— Start Available records —

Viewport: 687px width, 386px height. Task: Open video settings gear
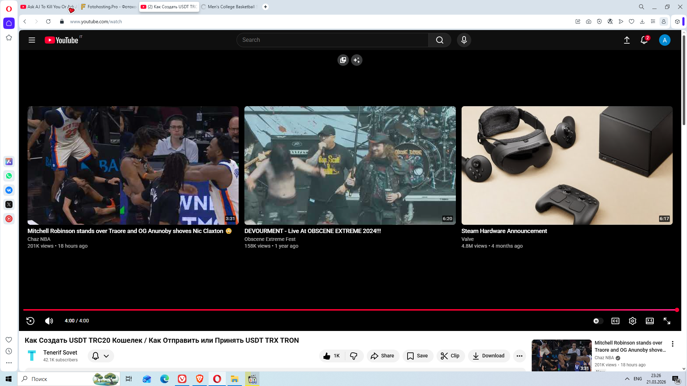click(x=633, y=321)
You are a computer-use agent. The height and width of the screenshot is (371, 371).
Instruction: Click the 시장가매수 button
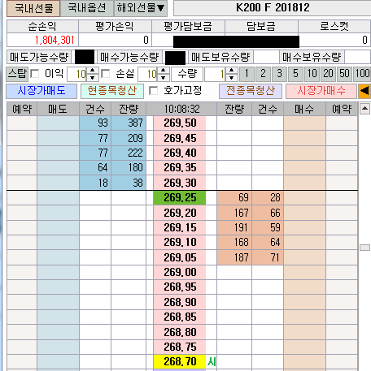pyautogui.click(x=321, y=91)
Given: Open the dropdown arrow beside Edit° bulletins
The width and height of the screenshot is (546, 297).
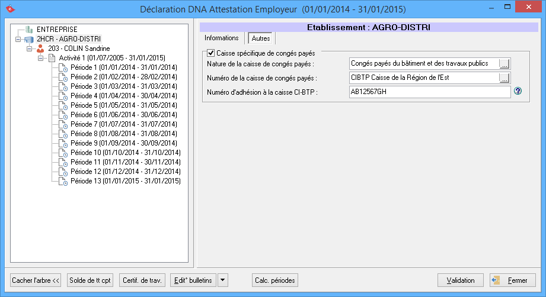Looking at the screenshot, I should pyautogui.click(x=222, y=280).
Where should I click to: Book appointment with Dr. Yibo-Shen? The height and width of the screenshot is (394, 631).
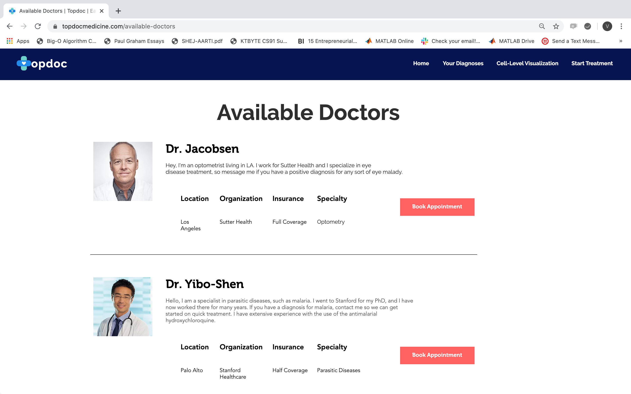tap(437, 355)
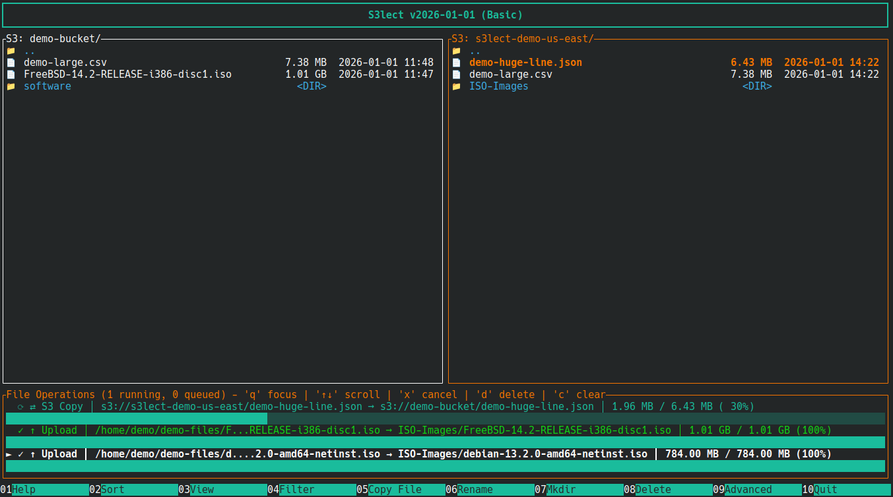Click the parent '..' folder icon in right pane

[457, 50]
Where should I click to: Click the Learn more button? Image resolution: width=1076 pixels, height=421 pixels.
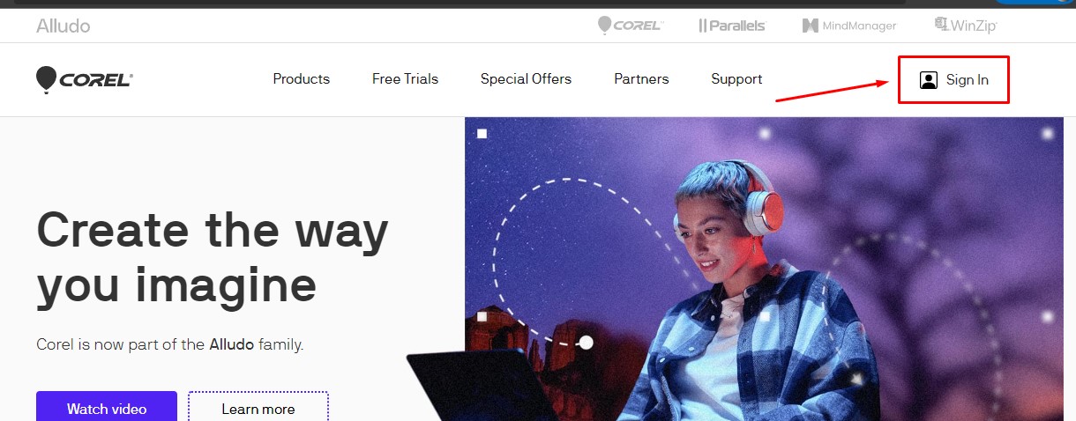[x=258, y=409]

— End Available records —

The request: Could you copy out every line of the records above word for word, leaving out the pictures?

Final result:
Viewport: 687px width, 386px height. Task: Open video settings gear
click(x=633, y=321)
You are a computer-use agent. The height and width of the screenshot is (371, 371).
Instruction: Click the 시장가매수 button
pyautogui.click(x=321, y=91)
Given: Open the dropdown arrow beside Edit° bulletins
The width and height of the screenshot is (546, 297).
Looking at the screenshot, I should pyautogui.click(x=222, y=280).
Where should I click to: Book appointment with Dr. Yibo-Shen? The height and width of the screenshot is (394, 631).
tap(437, 355)
Click the parent '..' folder icon in right pane

[457, 50]
Where should I click to: Click the Learn more button? Image resolution: width=1076 pixels, height=421 pixels.
[x=258, y=409]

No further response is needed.